AA should not be taken for more than 5 years without a holiday to avoid some of the nastier side effects - and some experts are now saying 2 years. There are two ladies on the forum who have developed fractures in under 2 years, one has shin splints, one has femoral fractures. There are several with tooth problems.

It isn't the miracle with no side effects it was marketed as in one of the most successful drug marketing campaigns in recent years - unfortunately, the doctors who were "brought up on it" find it hard to change their minds.

lyndamcw profile image
lyndamcw in reply to PMRpro

Thank you for this that ess my thinking too.

paddyfields profile image
paddyfields in reply to PMRpro

I am sure I read that the rationale behind the use of these drugs is debateable , i.e. that "denser" (my description) bones are less likely to fracture

.

PMRpro profile image
PMRproAmbassador in reply to paddyfields

There are no figures on correlation between density of bone and fracture rate. People with low density don't have fractures, people with normal bone density do have fractures. There is some concern that AA itself CAUSES atypical fractures of the femur and that was part of the reason the FDA warns it should not be given for more than 5 years maximum before a holiday was taken from it. Recently there has been comment saying even 5 years is too long. It also can lead to jaw problems and tooth loss because of bone degradation, even necrosis.

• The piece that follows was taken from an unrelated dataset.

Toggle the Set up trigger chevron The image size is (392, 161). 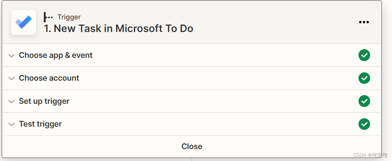point(12,101)
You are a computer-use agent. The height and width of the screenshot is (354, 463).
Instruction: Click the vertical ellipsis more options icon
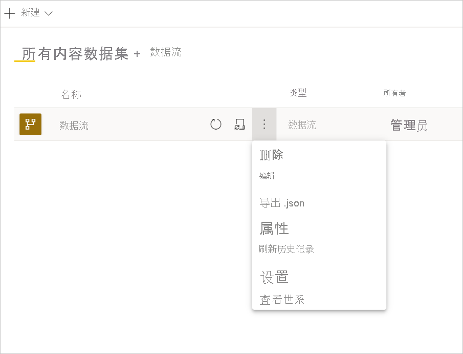click(264, 124)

The rate of hip fractures was declining anyway, even before AA was used so widely and there are far better ways of avoiding fractured hips in elderly patients that have no side effects - correcting vit D status, keeping properly hydrated, not over-medicating for various things, especially BP, good lighting, handrails where appropriate, removing trip hazards (even the Queen has given up her large numbers of corgis which were always around her feet).

I don't mind it being suggested where there is proof of need. But far too many patients get AA tablets handed them without having had a dexascan - it shouldn't be given to patients with normal bone density - and without the requisite checks on calcium and vit D status. You can take all the AA you like, but if calcium and vit D status are low it won't do any good.